- [Input rows]:
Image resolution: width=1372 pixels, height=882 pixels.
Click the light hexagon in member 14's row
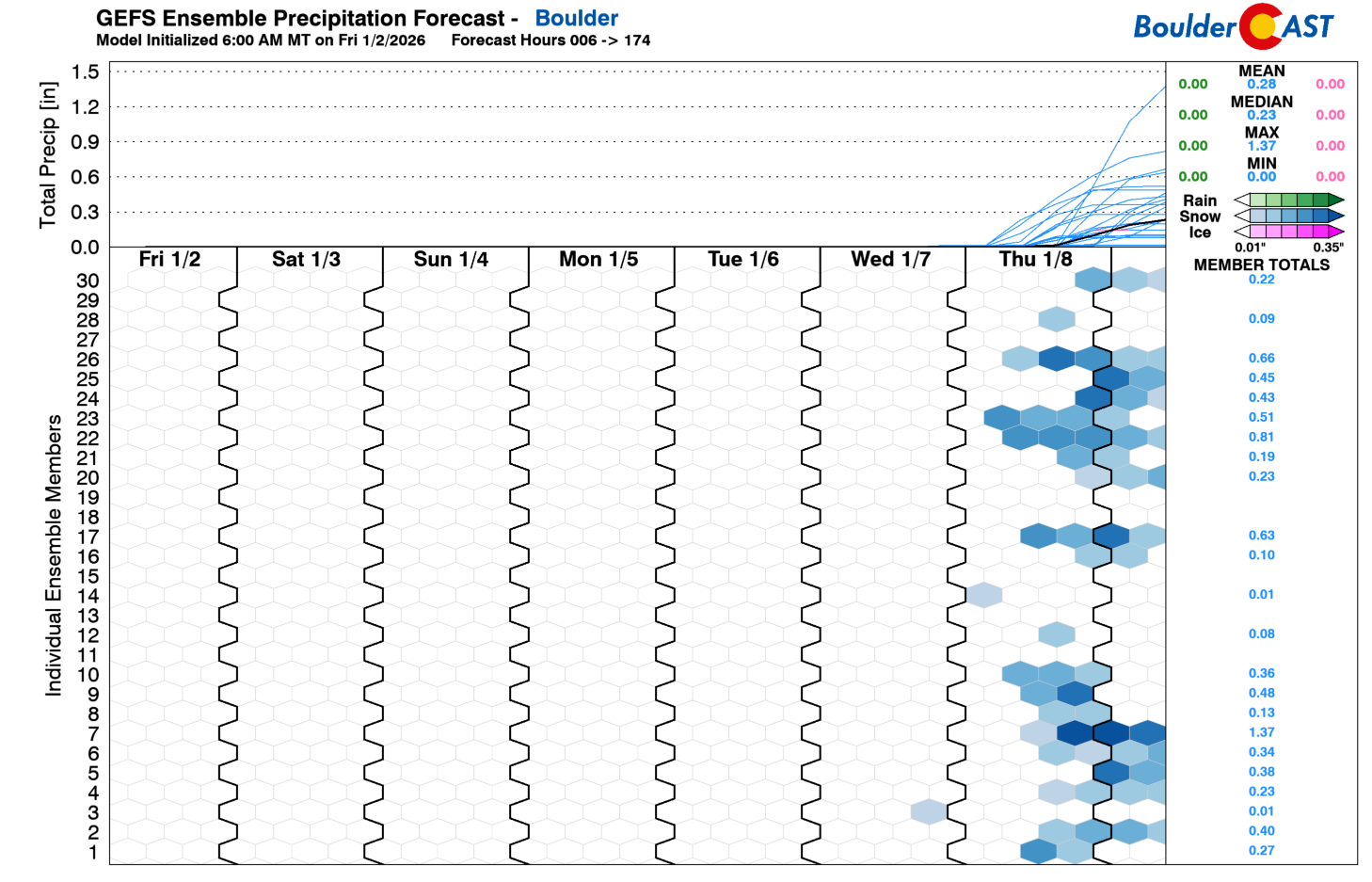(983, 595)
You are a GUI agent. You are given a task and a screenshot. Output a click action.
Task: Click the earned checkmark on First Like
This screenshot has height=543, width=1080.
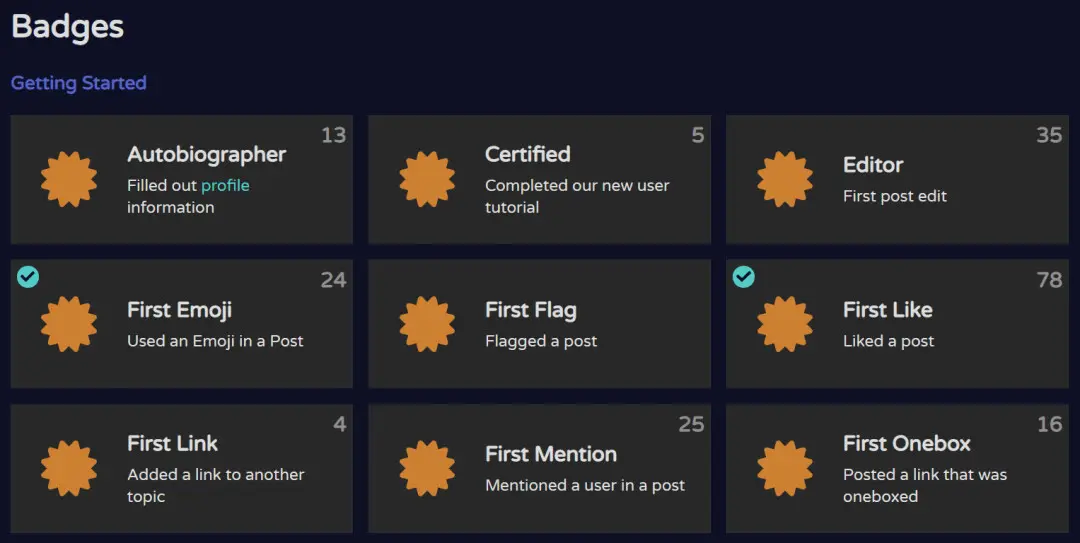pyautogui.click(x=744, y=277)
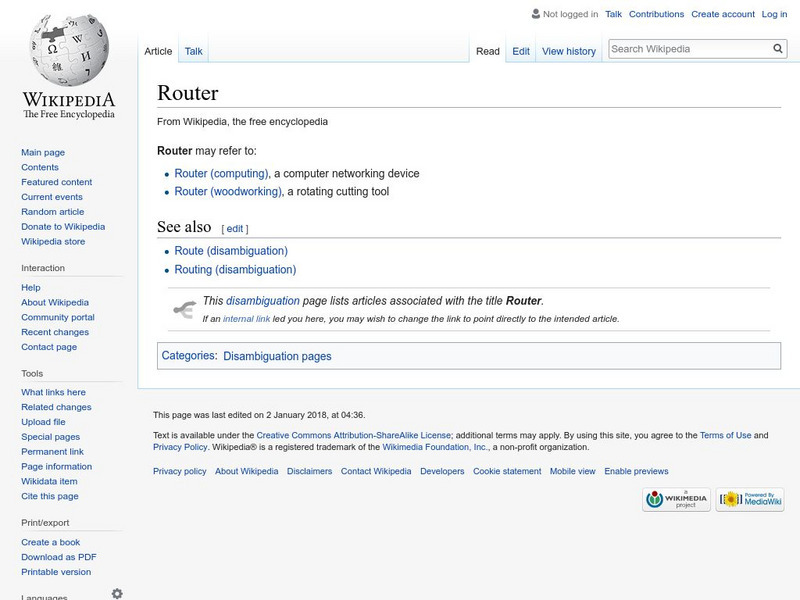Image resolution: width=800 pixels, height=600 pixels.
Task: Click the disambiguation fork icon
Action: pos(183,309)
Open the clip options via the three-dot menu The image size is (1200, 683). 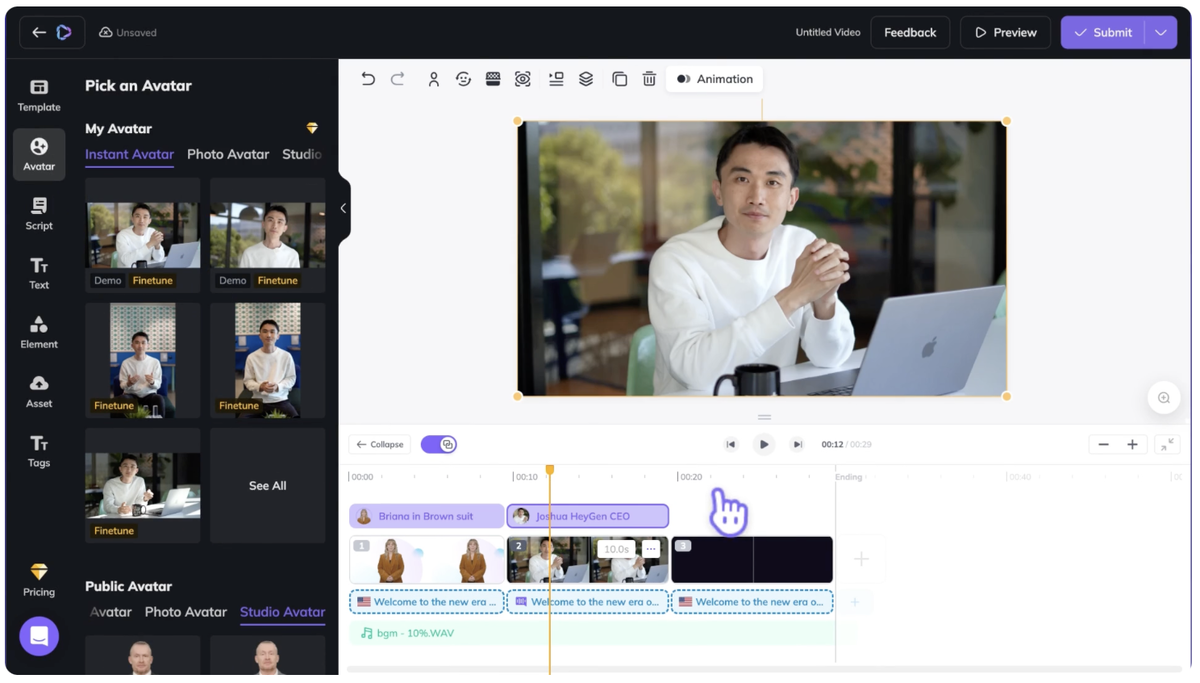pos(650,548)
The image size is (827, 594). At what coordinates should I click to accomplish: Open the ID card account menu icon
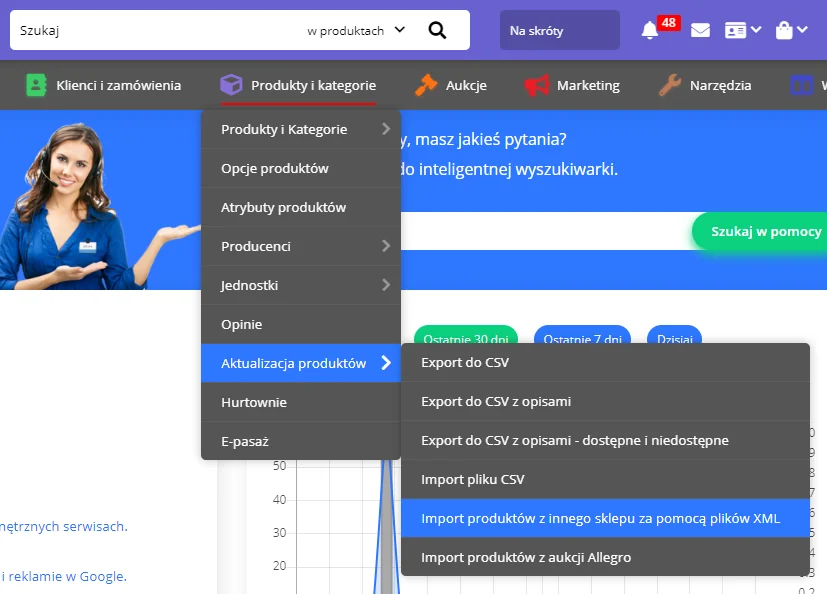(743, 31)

---

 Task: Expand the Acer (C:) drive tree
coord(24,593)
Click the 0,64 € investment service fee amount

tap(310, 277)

- [Exercise objective]: Copy the lines starting at the one that has "Task: Expand the Acer (C:) drive tree" and ending after the one that has "tap(310, 277)", replacing "investment service fee" with "transaction fee" and changing nothing else.

- [Exercise answer]:
 Task: Expand the Acer (C:) drive tree
coord(24,593)
Click the 0,64 € transaction fee amount

tap(310, 277)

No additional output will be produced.